Aposentado do serviço público, em dezembro de 1918, mudou-se com a família para a rua Major Mascarenhas, 26. No Natal de 1919, depois de novo surto psicótico, foi internado no Hospital de Alienados. Recebeu alta no dia 2 de fevereiro. De sua passagem pelo hospício, escreveu O cemitério dos vivos (1953). “São várias as qualidades de sua obra: o protagonismo de personagens de classes baixas, o cotidiano dos subúrbios cariocas, uma escrita de ficção que incorpora um olhar sociológico… Também não podemos esquecer o pioneirismo de enfatizar sua posição como negro e atacar o racismo no Brasil e no mundo, algo pouco comum na época”, explica Felipe Botelho Corrêa, doutor em Letras pela Universidade de Oxford, autor de Sátiras e outras subversões (2016) e organizador de Crônicas da Bruzundanga: a literatura militante de Lima Barreto (2017). “O fato de continuar sendo lido e sua obra influenciar novas gerações são evidências de seu reconhecimento”.
Seu último endereço foi a rua Major Mascarenhas, 42, em Todos os Santos. Lima Barreto foi encontrado morto pela irmã, Evangelina, no dia 1º de novembro de 1922. Estava recostado na cama do quarto, com um exemplar da revista Revue des deux mondes ao seu lado. Em seu atestado de óbito, constam “gripe torácica” (pneumonia) e “colapso cardíaco” (infarto) como causa mortis. José Henriques morreu dois dias depois. Pai e filho foram enterrados em uma mesma sepultura do cemitério São João Batista, em Botafogo. Quem pagou as despesas foi o crítico de arte José Marianno Filho (1881-1946) que, em retribuição, ganhou sua coleção de livros. Guardados em sua chácara em Jacarepaguá, foram destruídos por uma enchente. O único volume que escapou foi o que Lima ganhou de sua professora de Português. Cento e trinta e quatro anos depois, a relíquia pertence ao acervo da Fundação da Biblioteca Nacional, no Rio de Janeiro.

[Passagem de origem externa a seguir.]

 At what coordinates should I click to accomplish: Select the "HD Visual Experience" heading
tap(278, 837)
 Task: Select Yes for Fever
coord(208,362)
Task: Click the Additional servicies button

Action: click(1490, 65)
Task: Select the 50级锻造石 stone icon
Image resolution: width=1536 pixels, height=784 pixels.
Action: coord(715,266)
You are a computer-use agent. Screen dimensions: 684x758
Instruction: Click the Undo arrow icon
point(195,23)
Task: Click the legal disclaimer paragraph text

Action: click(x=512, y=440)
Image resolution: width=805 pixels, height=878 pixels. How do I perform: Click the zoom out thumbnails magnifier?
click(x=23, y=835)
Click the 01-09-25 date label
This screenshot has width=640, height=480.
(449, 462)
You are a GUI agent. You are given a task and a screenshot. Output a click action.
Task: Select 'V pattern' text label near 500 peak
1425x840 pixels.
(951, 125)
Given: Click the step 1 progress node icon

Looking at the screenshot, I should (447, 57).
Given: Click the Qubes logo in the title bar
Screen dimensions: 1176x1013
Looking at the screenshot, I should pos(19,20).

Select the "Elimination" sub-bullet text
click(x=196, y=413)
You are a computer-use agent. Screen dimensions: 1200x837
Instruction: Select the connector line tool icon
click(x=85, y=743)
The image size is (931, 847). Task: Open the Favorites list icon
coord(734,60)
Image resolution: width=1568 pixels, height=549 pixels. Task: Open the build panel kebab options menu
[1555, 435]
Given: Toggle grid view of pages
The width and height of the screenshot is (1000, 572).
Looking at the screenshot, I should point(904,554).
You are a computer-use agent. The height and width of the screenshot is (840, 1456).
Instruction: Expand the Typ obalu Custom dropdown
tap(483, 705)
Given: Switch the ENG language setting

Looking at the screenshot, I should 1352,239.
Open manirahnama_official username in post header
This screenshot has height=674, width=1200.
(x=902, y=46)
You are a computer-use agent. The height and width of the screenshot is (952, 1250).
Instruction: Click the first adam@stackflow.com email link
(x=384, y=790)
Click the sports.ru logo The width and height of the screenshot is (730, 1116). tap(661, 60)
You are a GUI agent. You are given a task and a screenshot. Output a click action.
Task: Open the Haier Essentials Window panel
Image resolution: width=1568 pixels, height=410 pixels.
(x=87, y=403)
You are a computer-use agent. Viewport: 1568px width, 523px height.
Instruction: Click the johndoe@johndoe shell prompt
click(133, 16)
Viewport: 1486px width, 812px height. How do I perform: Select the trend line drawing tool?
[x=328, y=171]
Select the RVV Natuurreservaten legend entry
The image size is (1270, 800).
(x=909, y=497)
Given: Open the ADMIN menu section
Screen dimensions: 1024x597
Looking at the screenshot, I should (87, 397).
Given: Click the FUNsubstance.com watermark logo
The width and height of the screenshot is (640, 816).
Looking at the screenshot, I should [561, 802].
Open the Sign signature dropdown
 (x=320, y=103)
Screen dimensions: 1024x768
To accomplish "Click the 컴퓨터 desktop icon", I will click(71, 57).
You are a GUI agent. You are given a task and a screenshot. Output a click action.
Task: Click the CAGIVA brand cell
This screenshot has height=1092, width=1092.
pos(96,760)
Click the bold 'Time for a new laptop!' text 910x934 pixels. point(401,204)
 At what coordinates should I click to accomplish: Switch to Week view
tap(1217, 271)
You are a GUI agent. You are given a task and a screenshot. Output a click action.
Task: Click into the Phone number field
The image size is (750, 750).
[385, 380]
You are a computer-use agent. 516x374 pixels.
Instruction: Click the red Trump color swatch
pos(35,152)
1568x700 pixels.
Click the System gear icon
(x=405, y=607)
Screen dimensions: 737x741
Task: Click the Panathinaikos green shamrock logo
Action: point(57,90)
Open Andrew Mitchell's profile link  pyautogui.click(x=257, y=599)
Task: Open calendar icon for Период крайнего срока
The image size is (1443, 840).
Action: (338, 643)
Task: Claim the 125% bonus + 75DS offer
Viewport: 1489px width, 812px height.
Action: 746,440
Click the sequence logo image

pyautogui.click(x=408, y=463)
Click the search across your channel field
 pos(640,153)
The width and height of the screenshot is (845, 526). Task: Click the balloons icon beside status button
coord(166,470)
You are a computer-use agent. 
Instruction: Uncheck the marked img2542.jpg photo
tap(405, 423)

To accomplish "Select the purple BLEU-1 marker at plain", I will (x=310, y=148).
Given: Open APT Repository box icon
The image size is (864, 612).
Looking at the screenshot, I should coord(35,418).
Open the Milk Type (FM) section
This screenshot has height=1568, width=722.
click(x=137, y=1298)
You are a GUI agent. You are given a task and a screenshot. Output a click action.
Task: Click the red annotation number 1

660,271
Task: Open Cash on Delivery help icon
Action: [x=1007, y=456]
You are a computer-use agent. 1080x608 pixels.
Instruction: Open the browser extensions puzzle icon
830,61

“Lima Barreto é desses autores que já nascem clássicos. O Brasil da Belle Époque, que flertava com a Europa branca e sonhava transformar o Rio numa Paris tropical, não estava preparado para ouvir o que ele tinha a dizer. Incomodava ao lembrar que aquela capital asséptica, dominada por intelectuais esnobes, tentava camuflar uma pobreza alarmante e um racismo estrutural”, avalia Luciana Hidalgo, doutora em Literatura Comparada pela UERJ e autora de Literatura da urgência — Lima Barreto no domínio da loucura (2008). “Fico feliz em ver tantos movimentos antirracistas no Brasil, muitos deles sintonizados com tudo o que Lima denunciou há um século. Sua luta ainda rende frutos. O que mais um autor poderia desejar?”